AMD claims to have managed to create memory that has higher bandwidth than GDDR5, far better power efficiency than we've seen before, and takes up considerably less physical space while doing it.

Although we still don't know when it will come to market, and the company isn't yet talking specifics, we do know that the first iteration of High Bandwidth Memory (HBM) will be used initially in consumer graphics before being implemented across other divisions. The company sees many uses for HBM in the future and expects to see everything from Compute to APUs take advantage.

AMD started work on this project over seven years ago. When the engineers first sat down and started thinking about what problems lay ahead, it became apparent to them that bandwidth per watt would quickly become an issue. As bandwidth demands go up, the traditional solution has been to integrate more into the die. DRAM doesn't have that luxury, and yet its bandwidth demands rise as CPUs and GPUs get faster and faster. For GDDR5 to keep up, more power is required, and at a certain point that is no longer feasible.

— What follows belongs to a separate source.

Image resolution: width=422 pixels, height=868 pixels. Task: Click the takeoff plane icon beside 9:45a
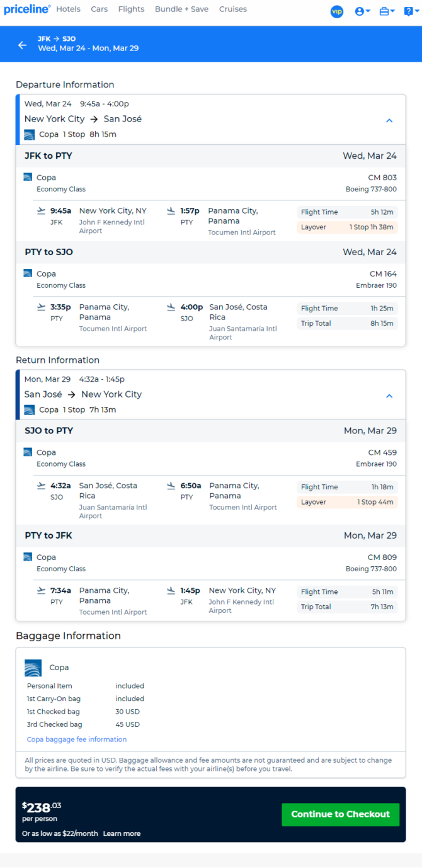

HBM was engineered to help solve that problem. Attacking the issue from all directions, the company came up with what it calls a 3D design, stacking four storage chips on top of a single logic die. This logic die is then attached directly to a silicon based interposer with no active transistors. The GPU, CPU or SoC die is also connected directly to the interposer, which itself is connected to the package substrate.

Because this is a very new approach, a whole new type of interconnects was developed for the stacked memory chips which have been dubbed "through-silicon vias" (TSVs) and "ubumps." These TSVs allow one chip to be connected vertically to the next and are also used to connect the SoC/GPU to the interposer.

With the memory chips thus stacked, they take up far less space. Where recent graphics cards have had memory chips surrounding most of the GPU die, an HBM configuration would only require four, and they would be positioned in the corners. In this approach there is far less distance for data to travel in order to reach the processor. Not only are there fewer chips, the HBM stacks use up far less surface area than GDDR5 modules. A single 1 GB stack is only 5 x 7 mm, whereas the same volume in GDDR5 would be 28 x 24 mm.

High Bandwidth Memory resets the clock, so to speak. For years, in order to get more throughput, clock speed increases were necessary. However, the Bus Width that HBM provides negates this need. GDDR5 runs on a 32-bit bus at up to 1750 MHz, which is 7 GB/s. The effective bandwidth can reach 28 GB/s per chip.

HBM, on the other hand, has a Bus Width of 1024-bit and a far lower clock speed of 500 Mhz (1 GBps), and the bandwidth peaks between 100 and 125 GB/s per stack. This is all while improving the bandwidth from 10.66 GB/s per Watt to over 35 GB/s per Watt.

These numbers are for the first generation of the technology, which AMD promised will increase dramatically in the second iteration. Expectations are that the speed will double and the capacity will quadruple by then.

Four times the capacity sounds outrageous, but the first generation is limited to a maximum of 1 GB per stack, and the tech only allows for four stacks to be used. This means the first generation of graphics cards will have frame buffers that max out at 4 GB. This may seem like an issue, but Joe Macri, AMD Product CTO overseeing HBM development, addressed this concern stating his belief that there is no problem that can't be overcome by the company's engineers.

Previously, there were no other options to boost performance other than to increase the frame buffer. There were no engineers working on solving this problem, but now with the way HBM can scale, AMD has put some of its own minds to work on finding more efficient ways to handle memory. It would seem the company is confident that 4 GB of HBM will rival the larger frame buffers that have been popular as of late.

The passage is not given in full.